In my view at least, this explains a portion of the remarkable appeal the NDP leader had with the public during his final days and those leading up to his funeral. Canadians are a good people, even if they at times forget those being left behind, and they recognized in Jack Layton a champion of both public service and humanity. We inherently respect those who struggle for the "little guy," and God knows there has been a shortage of supply of such action coming out of Ottawa in recent years.

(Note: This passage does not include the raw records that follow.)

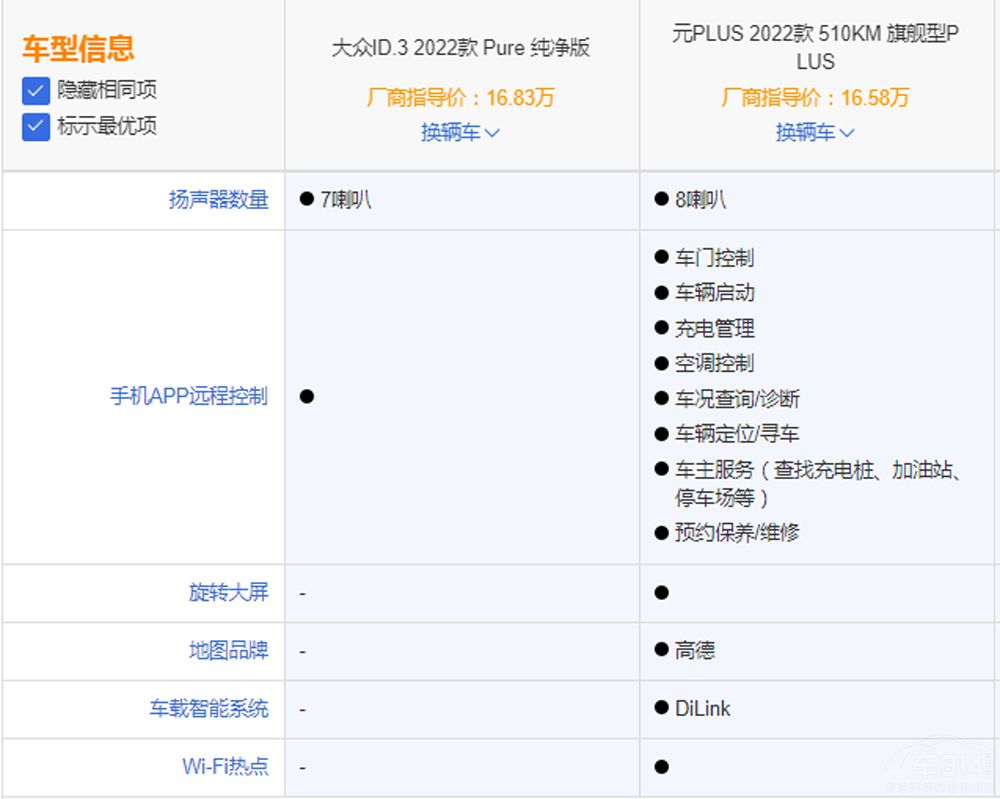Screen dimensions: 1000x799
Task: Uncheck the 标示最优项 checkbox
Action: coord(36,127)
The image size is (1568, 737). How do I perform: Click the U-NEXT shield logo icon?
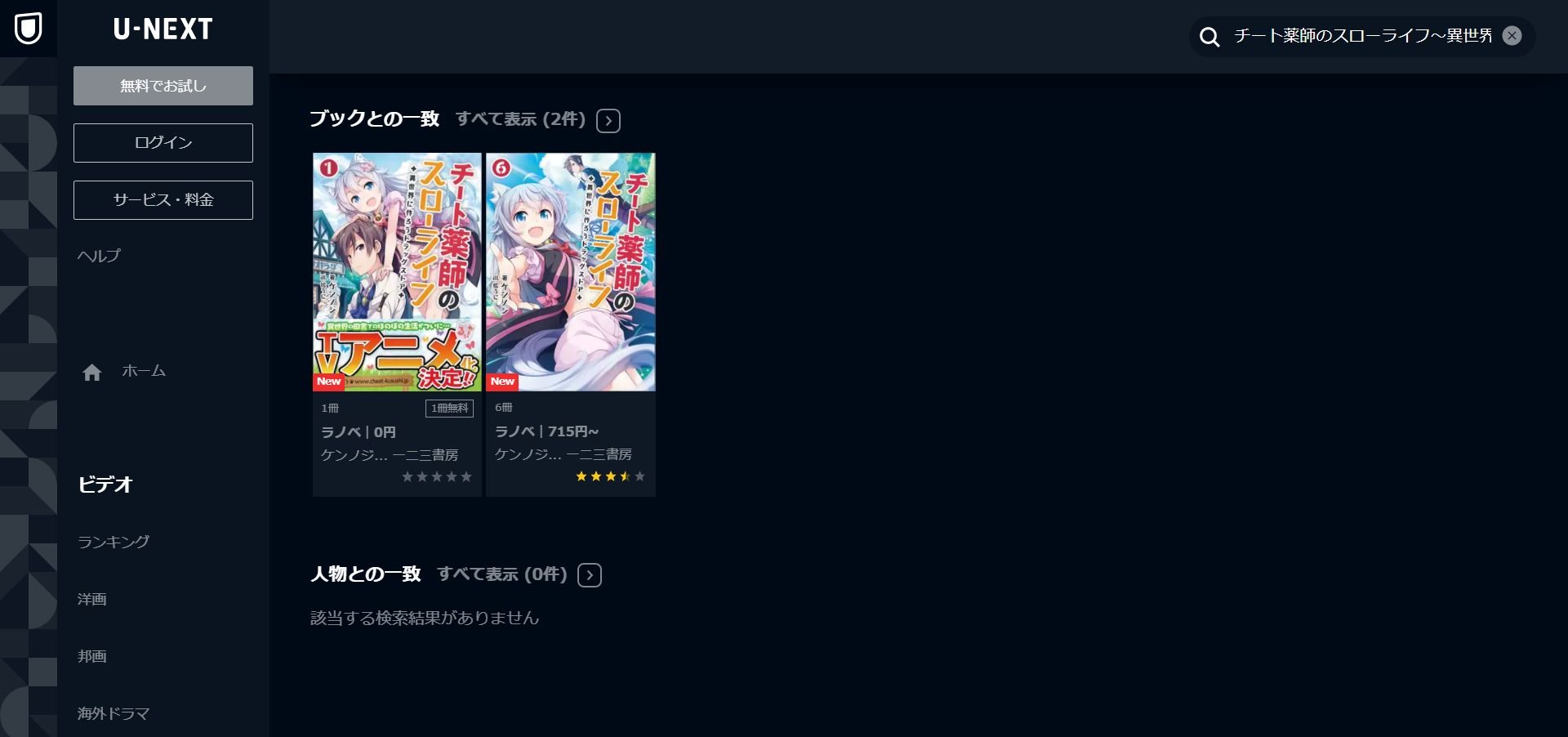[x=29, y=29]
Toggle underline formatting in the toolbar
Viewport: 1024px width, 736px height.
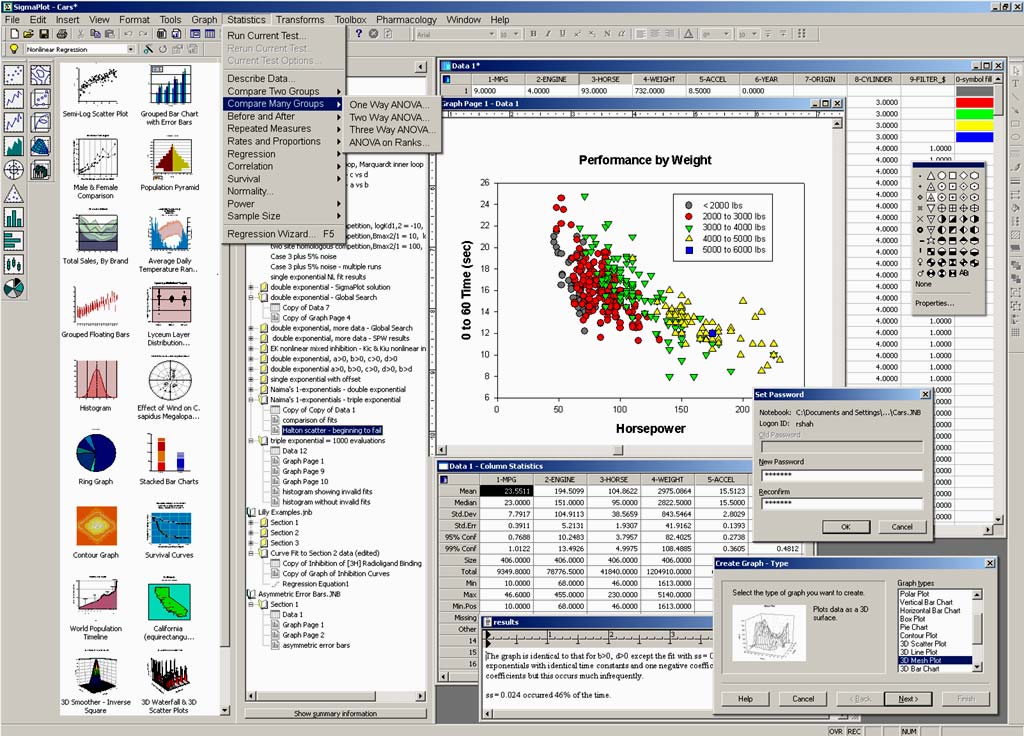point(562,34)
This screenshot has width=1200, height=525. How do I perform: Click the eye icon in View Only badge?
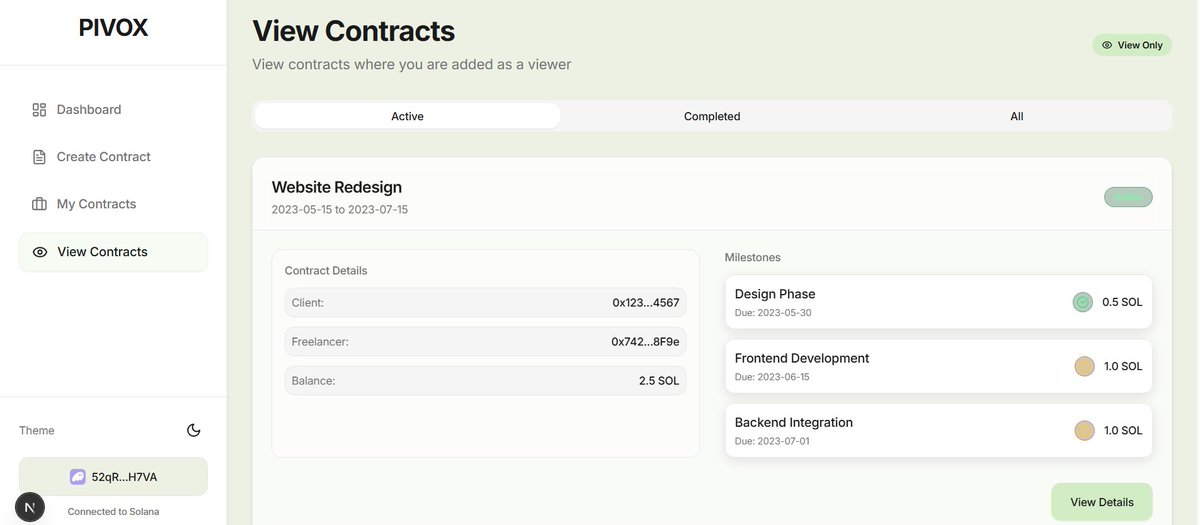click(1107, 45)
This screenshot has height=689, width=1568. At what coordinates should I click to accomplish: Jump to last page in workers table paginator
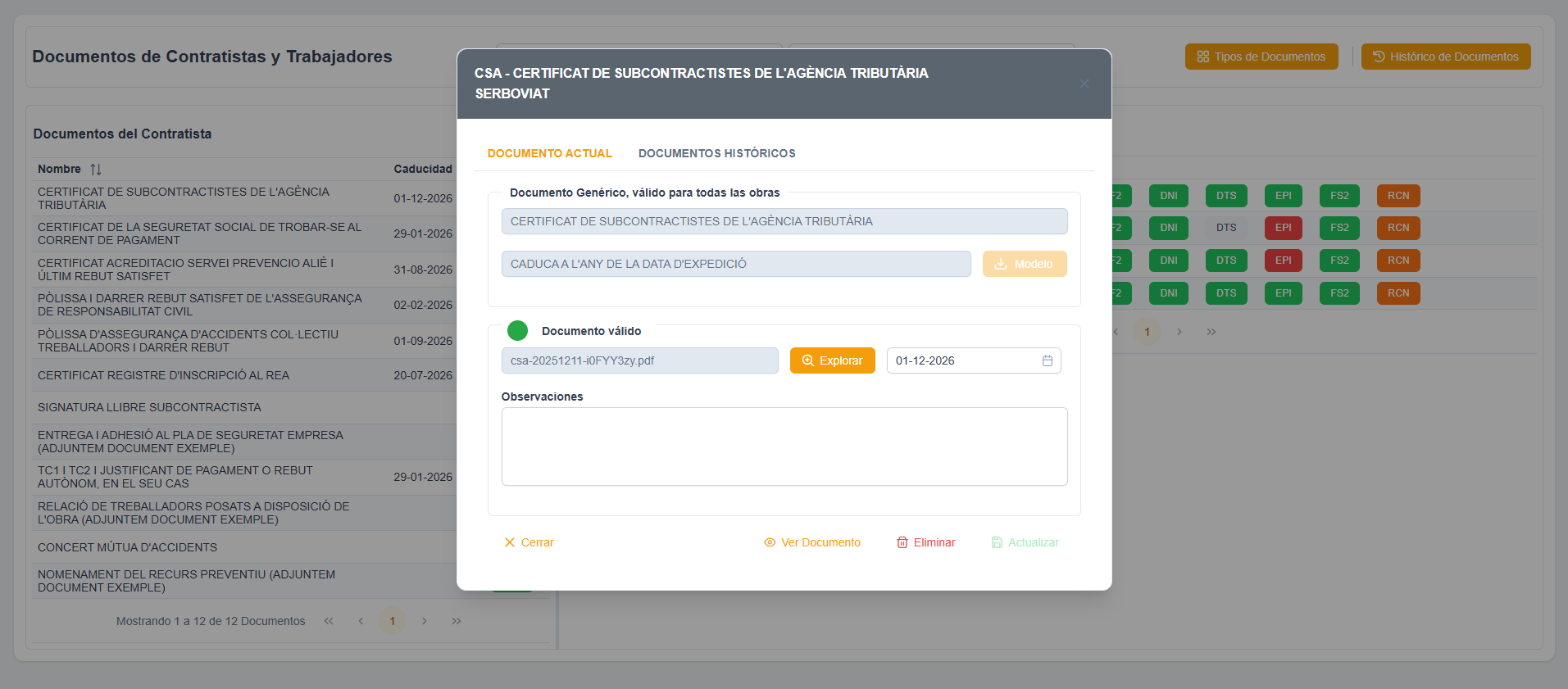point(1211,332)
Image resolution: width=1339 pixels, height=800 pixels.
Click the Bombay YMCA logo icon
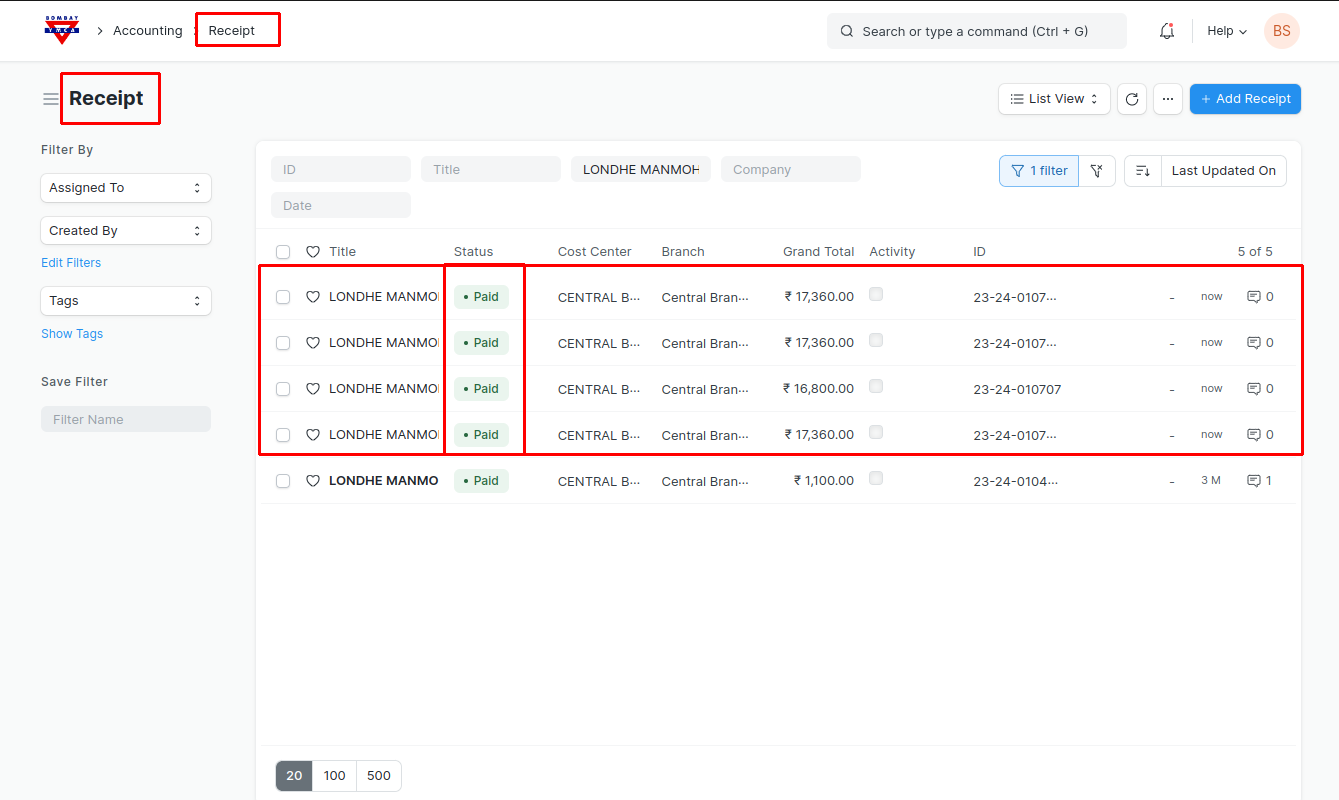point(62,30)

It is no small irony that, while Canadians grow increasingly frustrated with political partisanship and its damaging consequences, that Jack Layton was one of the fiercest partisans on Parliament Hill. Years of being largely ignored by the other larger parties in Parliament had understandably turned many NDP members against their political foes with an animated fervor. But if you looked up in the visitor gallery on any particular day the House was sitting, you would see advocates of the forgotten causes cheering on the NDP. There is something to be learned from this for all political parties: go for power all you want, but Canadian citizens are smart enough to discern the difference between power and public service and Jack Layton had turned that into an art form.

Politics is supposed to matter because it's designed to protect and resource Canadians to be all they wish to be. Sadly, under the present political structure there are too many citizens that lie outside of that promise. Jack Layton, despite his partisanship, never forgot them and in the end Canadians didn't forget him because of it.

I spoke with Jack's mother Doris after his first cancer scare. Her greatest fear was that she would lose a son to the disease and she would be left alone. Well, it happened and our hearts and prayers are with her these days. But Canadians are now suffering something similar. A good man, a hearty public servant, is gone and we are left in our grief. That sadness would surely become easier to bear if future political leaders ushered in all citizens to the Canadian promise and not just those who can swing votes.